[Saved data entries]
* * *

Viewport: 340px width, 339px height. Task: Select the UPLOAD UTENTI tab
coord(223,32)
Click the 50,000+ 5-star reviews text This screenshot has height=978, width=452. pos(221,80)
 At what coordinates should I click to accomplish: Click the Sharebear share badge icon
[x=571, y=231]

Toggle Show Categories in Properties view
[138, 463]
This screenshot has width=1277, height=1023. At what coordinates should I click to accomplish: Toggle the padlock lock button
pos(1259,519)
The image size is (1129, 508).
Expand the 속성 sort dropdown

* * *

● **TASK REQUIREMENTS**
Please reproduce every line shown above, exactly as written.

● **TASK SOLUTION**
Viewport: 340px width, 339px height. Task: Select the UPLOAD UTENTI tab
coord(223,32)
Click the 50,000+ 5-star reviews text This screenshot has height=978, width=452. pos(221,80)
 At what coordinates should I click to accomplish: Click the Sharebear share badge icon
[x=571, y=231]

Toggle Show Categories in Properties view
[138, 463]
This screenshot has width=1277, height=1023. At what coordinates should I click to accomplish: Toggle the padlock lock button
pos(1259,519)
The image size is (1129, 508).
Expand the 속성 sort dropdown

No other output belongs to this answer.